これをプロスポーツ化するためには、例えば公益財団法人をつくるとか、あるいは業界団体を統一するとか、ルールをきちんと決めて社会に認知してもらうとか、いろいろな作業が必要です。

しかしその作業があまり具体的に行われてこなかったというのが、2つ目の理由です。日本では、社会的なコンセンサスとして、ゲームのプロスポーツ化に対して、積極的な姿勢が今までは見られませんでした。

一方、アメリカやヨーロッパなど、海外はどうなっているかというと、PCのオンラインゲームからeスポーツが大きくはやりだしました。

PC、つまりプラットフォームが限定されないところからスタートしているので、日本と事情が違っています。

また、韓国もeスポーツが進んでいますが、恐らく韓国はeスポーツの分野であまり法的な縛りがなかったので、割と自由にやれたのだと思います。産業化に向けて、国も積極的に支援したことも大きかったのではないでしょうか。

日本で、この出遅れている状況を何とかしたいという機運が盛り上がったのが2017年でした。大きな背景は、アジア大会での種目化の検討やオリンピックの正式種目となる可能性が出てきたことです。

さすがに20年の東京オリンピックは間に合わないですが、24年のパリはひょっとしたらみたいな話はあります。JOCへの加盟も含め、アクションを起こさないでいるのはまずいという危機感で、日本のゲーム業界が一気にまとまりました。

CESA(コンピュータエンターテインメント協会)を中心として、eスポーツの団体が統一され、18年はまさに日本のeスポーツ元年になります。業界団体が一本化されて、きちんとしたガイドラインに基づき、きちんとした金額設定をしていく運営体制が確立されることによって、eスポーツが社会に認知されていく道筋はできたと思っています。

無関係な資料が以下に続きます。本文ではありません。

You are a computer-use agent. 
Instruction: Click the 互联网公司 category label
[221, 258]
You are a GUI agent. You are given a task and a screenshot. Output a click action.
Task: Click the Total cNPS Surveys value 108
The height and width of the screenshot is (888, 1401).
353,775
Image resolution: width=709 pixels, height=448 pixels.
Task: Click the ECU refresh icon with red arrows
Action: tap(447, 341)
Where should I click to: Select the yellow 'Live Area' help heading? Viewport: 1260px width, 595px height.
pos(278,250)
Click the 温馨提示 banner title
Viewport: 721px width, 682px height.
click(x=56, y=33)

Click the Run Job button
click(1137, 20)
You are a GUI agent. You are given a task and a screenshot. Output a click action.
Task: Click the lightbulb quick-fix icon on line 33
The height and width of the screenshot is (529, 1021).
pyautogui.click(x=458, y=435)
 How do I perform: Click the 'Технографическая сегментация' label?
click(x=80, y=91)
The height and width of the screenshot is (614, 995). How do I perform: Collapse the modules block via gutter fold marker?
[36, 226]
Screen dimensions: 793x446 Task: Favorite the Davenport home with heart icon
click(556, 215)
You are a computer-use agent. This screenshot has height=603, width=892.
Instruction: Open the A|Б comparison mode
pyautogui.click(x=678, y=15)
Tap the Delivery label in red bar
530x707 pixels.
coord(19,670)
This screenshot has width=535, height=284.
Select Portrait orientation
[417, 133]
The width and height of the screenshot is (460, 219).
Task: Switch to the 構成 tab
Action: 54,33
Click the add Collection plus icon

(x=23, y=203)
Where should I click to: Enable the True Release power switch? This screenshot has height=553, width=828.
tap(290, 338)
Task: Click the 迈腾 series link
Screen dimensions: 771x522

そして2月10日に開かれた「闘会議」というイベントの中で、各ゲームメーカーがプロライセンスの発行を始め、プロライセンスによる初めての大会が行われました。日本もやっと世界レベルのeスポーツに向けた動きが始まったというのが今の状況です。

夏野剛氏は語る eスポーツは海外では既に一定の産業規模に

eスポーツ推進は、ゲーム業界全体にとって非常に良い動きだと思います。産業の中で特定の誰かが儲かるというよりも、一番大きな効果は、プロができることによって、それを職業とするぐらいの競技だと認知され、裾野は間違いなく広がります。だからeスポーツはゲーム業界全体にとって、非常に大きな推進力になると思います。

日本のプラットフォーマーにとっても、eスポーツは大きなメリットになると思います。ただし、どのゲームが国際競技に選ばれるかはこれからの話です。

ユーザーの数や人気などを総合的に判断して決めると思うので、実績をどんどん作ることが大事です。特にオリンピックで種目化されると、どのゲームで競技を行うかは大きな問題なので、プラットフォーマーもうかうかしていられない状況になってきたと思います。

eスポーツの産業規模については、海外では広告収入も興業の規模も既存のプロスポーツと変わらないレベルまで来ています。マディソンスクエアガーデンでゲーム大会が開催されていますので、少なくともプロレスなどの産業の規模になっています。

日本はまだ始まったばかりですが、ゲームユーザーの層が広いですし、今の若者の中にはプロ選手になれるなら目指したいという人もたくさんいると思うので、産業化までに意外と時間がかからないかもしれません。

また、動画メディアとの連携も期待できます。eスポーツの興隆には、アメリカではTwitchなど動画メディアが積極的に取り上げて行った背景があります。

日本でもゲーム実況が、ゲーム業界をかなり盛り上げてきました。その意味でeスポーツと動画メディアは非常に相性が良い。しかもドワンゴが主催した「闘会議」が日本で最初のプロライセンス発行の大会になったので、eスポーツによってゲーム業界が活性化することは、ドワンゴにとっても非常に大きな意味をもっています。